I know the Minister will have much to say on that issue, and I look forward to her response.
Adam Jogee (Newcastle-under-Lyme) (Lab)
I shall add a Labour voice to the case for supply and production, but first I pay tribute to the Newcastle-Staffs Foodbank in Newcastle-under-Lyme, which does wonderful work, particularly at the Newcastle Congregational Church on King Street.
The intervention by the right hon. Member for Orkney and Shetland (Mr Carmichael) about supply and production speaks to the importance of the wonderful farmers in Newcastle-under-Lyme, such as the Jones family in Audley and the Williams family in Wrinehill. We can feed ourselves, but we can only do so if we support the farmers in my constituency, and those up and down our country.
Indeed, and it is wonderful to hear hon. Members speaking up on behalf of their constituents, particularly farmers—we now have so much more information about farming now than there was before.
Coming back to the point about the prices of cheaper foods rising at a much higher rate than the prices of more expensive food, cheapflation means that low-income families lose out. We know one reason for that is that margins on cheaper food are much tighter than those on more expensive food, so suppliers cannot absorb rising costs and households who are already selecting the cheapest varieties have nowhere else to go.
We also know that food inflation in the UK is generally higher than for our neighbours in Europe. Academic studies have suggested that Brexit has added as much as eight percentage points to food inflation, amounting to an extra £6.95 billion in food costs from December 2019 to March 2023. Since Brexit, the UK has lost the complex network of agrifood supply chains that we had shared with other members of the EU.
I wonder whether my hon. Friend heard the testimony of Toby Ovens, the managing director of Broughton Transport Solutions, to the Business and Trade Committee the other day. He spoke about how we have lost that complex network, but gained a mountain of paperwork, which is accounting for much of the costs that are incurred for the food that is coming into our country. That includes 26 different stamps that he now has to get to import food into our country. Does she recognise that one of the ways that we can help bring food costs down is to get that sanitary and phytosanitary deal signed?

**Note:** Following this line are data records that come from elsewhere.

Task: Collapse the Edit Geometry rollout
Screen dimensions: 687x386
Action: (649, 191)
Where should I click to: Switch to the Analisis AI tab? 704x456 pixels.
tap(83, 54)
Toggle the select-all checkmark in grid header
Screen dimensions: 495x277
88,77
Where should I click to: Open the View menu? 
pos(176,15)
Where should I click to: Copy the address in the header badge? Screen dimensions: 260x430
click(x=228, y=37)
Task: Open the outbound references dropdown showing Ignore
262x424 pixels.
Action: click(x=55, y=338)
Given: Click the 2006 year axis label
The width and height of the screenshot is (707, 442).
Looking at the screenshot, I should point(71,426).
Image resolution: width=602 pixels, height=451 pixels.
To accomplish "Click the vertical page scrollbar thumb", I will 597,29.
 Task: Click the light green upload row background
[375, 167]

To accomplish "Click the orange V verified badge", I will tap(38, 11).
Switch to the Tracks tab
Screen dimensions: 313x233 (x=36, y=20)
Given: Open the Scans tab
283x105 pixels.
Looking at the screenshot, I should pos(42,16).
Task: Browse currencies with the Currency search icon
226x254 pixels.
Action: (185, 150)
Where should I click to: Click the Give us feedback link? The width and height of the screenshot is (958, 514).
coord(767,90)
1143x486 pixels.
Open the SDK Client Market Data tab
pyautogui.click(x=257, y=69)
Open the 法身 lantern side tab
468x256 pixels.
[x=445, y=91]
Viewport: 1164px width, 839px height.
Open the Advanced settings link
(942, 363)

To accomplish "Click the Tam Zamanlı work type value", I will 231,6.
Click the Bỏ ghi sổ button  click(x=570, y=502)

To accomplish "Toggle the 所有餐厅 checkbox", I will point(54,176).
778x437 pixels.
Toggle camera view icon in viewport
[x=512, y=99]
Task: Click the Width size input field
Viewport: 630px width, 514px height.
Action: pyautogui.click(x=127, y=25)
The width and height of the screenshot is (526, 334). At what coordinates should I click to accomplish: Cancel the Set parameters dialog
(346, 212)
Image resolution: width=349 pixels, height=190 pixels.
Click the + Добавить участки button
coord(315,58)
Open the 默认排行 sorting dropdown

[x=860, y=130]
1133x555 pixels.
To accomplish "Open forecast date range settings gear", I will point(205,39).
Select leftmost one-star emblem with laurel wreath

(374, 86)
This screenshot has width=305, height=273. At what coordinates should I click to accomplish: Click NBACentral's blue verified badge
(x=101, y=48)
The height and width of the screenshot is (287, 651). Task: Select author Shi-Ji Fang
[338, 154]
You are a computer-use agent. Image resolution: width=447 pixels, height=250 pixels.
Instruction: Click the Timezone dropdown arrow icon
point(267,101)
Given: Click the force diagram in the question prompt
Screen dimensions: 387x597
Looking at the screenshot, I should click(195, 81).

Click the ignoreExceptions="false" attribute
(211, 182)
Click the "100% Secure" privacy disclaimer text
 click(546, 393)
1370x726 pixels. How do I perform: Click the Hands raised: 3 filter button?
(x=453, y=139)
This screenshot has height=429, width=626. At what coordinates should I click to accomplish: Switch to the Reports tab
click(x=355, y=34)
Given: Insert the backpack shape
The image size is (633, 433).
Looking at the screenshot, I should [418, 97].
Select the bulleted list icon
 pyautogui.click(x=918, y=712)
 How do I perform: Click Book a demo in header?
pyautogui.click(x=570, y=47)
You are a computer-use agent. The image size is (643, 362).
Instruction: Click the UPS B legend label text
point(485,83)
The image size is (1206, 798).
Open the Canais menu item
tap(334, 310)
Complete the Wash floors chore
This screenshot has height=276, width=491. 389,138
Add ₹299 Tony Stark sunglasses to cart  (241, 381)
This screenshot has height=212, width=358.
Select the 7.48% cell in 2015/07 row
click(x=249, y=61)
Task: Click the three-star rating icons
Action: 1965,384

My hon. Friend is quite right, and is well versed on these issues. UK businesses face more red tape when they want to import from and export to the EU, invariably adding to costs in the sector. On 19 May last year, the UK and the EU agreed an exciting new strategic partnership, including an agreement to work towards a common sanitary and phytosanitary—SPS—area agreement to make agrifood trade easier. The Government estimate that that deal would add £9 billion to the UK economy in the long term. My right hon. Friend the Paymaster General, who is also Minister for European Union Relations, has said that it will bring down prices on supermarket shelves. I pay tribute to him and his excellent civil servants for everything they are doing to foster a good working relationship with Brussels and secure a better deal for UK food suppliers.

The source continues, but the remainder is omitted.